Exercise instructions: All that should come back is the lines of the data below from the one containing "Screen dimensions: 981x623" to the one containing "Task: Click member name Black_cat", inclusive, exactly as they stand.

Information shown:
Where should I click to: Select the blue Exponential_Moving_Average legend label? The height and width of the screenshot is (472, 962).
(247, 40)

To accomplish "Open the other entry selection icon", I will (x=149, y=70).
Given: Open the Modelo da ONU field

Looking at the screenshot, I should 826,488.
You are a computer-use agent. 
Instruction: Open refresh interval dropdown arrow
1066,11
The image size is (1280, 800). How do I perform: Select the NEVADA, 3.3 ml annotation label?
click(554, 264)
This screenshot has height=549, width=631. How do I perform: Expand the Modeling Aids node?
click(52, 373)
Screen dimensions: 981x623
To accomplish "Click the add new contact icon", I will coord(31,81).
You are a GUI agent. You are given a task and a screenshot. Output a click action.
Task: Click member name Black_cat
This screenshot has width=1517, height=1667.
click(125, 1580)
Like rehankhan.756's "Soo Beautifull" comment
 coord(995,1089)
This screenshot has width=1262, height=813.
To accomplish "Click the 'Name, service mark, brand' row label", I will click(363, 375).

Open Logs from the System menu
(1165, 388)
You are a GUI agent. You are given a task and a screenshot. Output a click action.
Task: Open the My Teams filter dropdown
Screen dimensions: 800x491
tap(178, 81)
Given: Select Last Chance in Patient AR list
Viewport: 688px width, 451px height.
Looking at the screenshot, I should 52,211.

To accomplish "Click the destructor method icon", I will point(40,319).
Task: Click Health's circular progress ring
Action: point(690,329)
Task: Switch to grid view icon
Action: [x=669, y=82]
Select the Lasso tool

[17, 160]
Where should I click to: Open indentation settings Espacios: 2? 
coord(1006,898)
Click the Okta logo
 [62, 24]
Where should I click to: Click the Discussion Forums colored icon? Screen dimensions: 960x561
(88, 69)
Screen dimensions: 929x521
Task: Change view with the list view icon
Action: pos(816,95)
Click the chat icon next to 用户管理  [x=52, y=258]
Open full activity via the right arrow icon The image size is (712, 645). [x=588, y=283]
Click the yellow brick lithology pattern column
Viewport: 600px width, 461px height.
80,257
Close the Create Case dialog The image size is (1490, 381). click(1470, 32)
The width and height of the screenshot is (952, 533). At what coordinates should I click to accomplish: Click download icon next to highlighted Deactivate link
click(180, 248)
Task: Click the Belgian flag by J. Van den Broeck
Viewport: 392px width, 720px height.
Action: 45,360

Solution:
Screen dimensions: 981x623
To accomplish "Click the add new contact icon", I will coord(31,81).
You are a GUI agent. You are given a task and a screenshot. Output a click action.
Task: Click member name Black_cat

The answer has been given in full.